House Speaker Mike Chenault said the plan is for the bill to reach the floor on Wednesday for debate over amendments and a vote as soon as possible.
House approval of the bill would set up a showdown with the Senate. Leaders of the Senate have consistently said they are not interested in rolling back the state's oil taxes before the Legislature adjourns for the year on April 17.
At stake is an oil tax system that's brought billions of dollars to the state treasury since it passed in 2007. It stands among the biggest legacies of Sarah Palin's time as governor. Palin's former lieutenant governor, Gov. Sean Parnell, is leading the attempt to roll it back, saying he's become convinced it hurts investment.
It's not clear that Parnell has enough support for his plan to pass in the House. He'll need to lobby lawmakers in the coming days to ensure he does have the votes. The House Finance Committee erupted into debate on the proposal Monday, with Democrats saying Parnell failed to make the case.
Anchorage Democratic Rep.

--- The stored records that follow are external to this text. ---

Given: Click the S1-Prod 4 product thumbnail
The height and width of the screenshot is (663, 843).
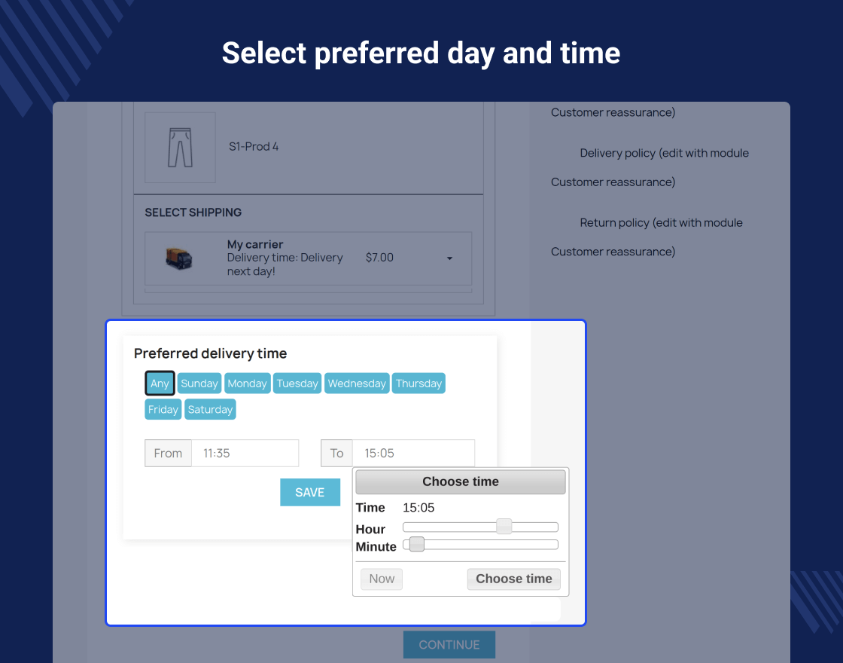Looking at the screenshot, I should (180, 148).
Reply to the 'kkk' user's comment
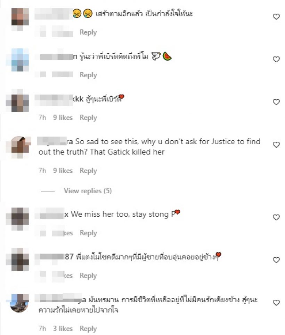 88,118

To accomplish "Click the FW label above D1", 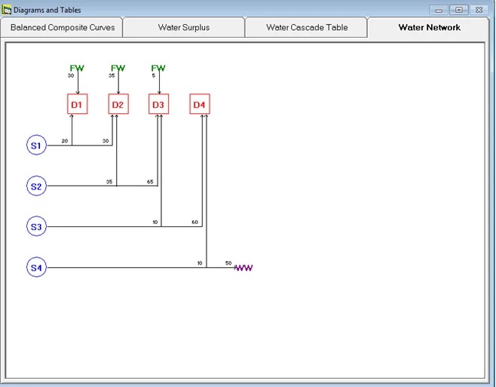I will click(76, 69).
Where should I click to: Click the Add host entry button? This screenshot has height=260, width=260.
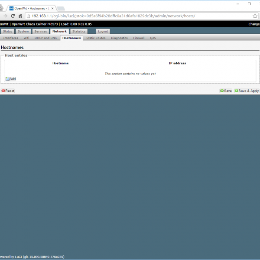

Mike Doogan said no one's offered any evidence that giving up a billion dollars or more each year in taxes would lead to anywhere near enough new drilling to balance it out.
"Do you have some information that's going to tell us that if we spend $5 billion or $10 billion that in five years we're going to get the equivalent amount of oil in the pipeline?" Doogan asked Parnell's revenue commissioner on Monday.